The news of Mr. Liu’s condition also creates a potential worry for President Xi Jinping, who is focused on a congress in autumn that is all but sure to appoint him for a second term as Communist Party leader and promote a new generation of senior officials.
In his first five years in power, Mr. Xi has pursued an intense crackdown on dissent. But even in hospital confinement, Mr. Liu could serve as a new rallying point for China’s beleaguered human rights activists, angered that his cancer was not detected until it was seemingly too late to save him.
Mr. Shang said that he had not heard whether the Chinese authorities had officially granted Mr. Liu medical parole or whether his release was more informal.
But Mr. Mo said he was certain that Mr. Liu had been given medical parole. “Otherwise it would be legally impossible for him to leave the prison for medical care,” he said by telephone. “You need medical parole for that.”
Repeated calls to the No. 1 Hospital of the China Medical University in Shenyang, where the lawyers said Mr. Liu was staying, went unanswered or encountered a busy signal.
Mr. Liu, a lecturer at Beijing Normal University, was a prominent figure during the student-led protests that swept Beijing and other Chinese cities in 1989. He was famous for fiery speeches to large groups and helped start a hunger strike days before the protest in Tiananmen Square was crushed by the military. He negotiated a peaceful retreat from the square, which is credited with saving many lives.
After the crackdown, Mr. Liu was jailed for 21 months, the first of several prison terms he served for his pro-democracy organizing.
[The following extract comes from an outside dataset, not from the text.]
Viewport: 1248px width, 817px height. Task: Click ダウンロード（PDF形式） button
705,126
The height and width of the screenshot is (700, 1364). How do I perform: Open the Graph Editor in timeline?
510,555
In 2008, he helped write a petition calling for widespread political liberalization in China. That document, Charter 08, was initially signed by hundreds of scholars and activists. The police arrested Mr. Liu, and a year later, he was convicted of “inciting subversion of state power” and sentenced to 11 years in prison.
In 2010, he was awarded the Nobel Peace Prize for what the committee called “his long and nonviolent struggle for fundamental human rights in China.”
Mr. Liu was represented at the Nobel ceremony in Oslo by an empty chair. He was the first Nobel Peace Prize recipient to not attend the ceremony or be represented by family since the 1935 prize, when Hitler barred the German pacifist Carl von Ossietzky, who was being held in a concentration camp, and his supporters from accepting the award. Mr. von Ossietzky, whose health had degraded after years of abuse in detention, died in 1938 of tuberculosis.
In Mr. Liu’s absence, his statement from his 2009 trial, titled “I Have No Enemies: My Final Statement,” was read as his Nobel lecture.
“Hatred can rot away at a person’s intelligence and conscience,” he wrote. “Enemy mentality will poison the spirit of a nation, incite cruel mortal struggles, destroy a society’s tolerance and humanity, and hinder a nation’s progress toward freedom and democracy. That is why I hope to be able to transcend my personal experiences as I look upon our nation’s development and social change, to counter the regime’s hostility with utmost good will, and to dispel hatred with love.”
The Chinese government was likely to censor information about Mr. Liu’s illness to ensure that it does not cause wider political ripples, said Liang Xiaojun, a human rights lawyer in Beijing. No reports about Mr. Liu’s cancer and hospitalization appeared in the state-run news media, and many Chinese, especially younger people, have little or no understanding of Mr. Liu and his role in the 1989 protests.
“I think there will be a big reaction in the democracy movement,” Mr. Liang said. “But the government will probably shut down news about this, or dilute it, so it won’t have too much impact domestically.”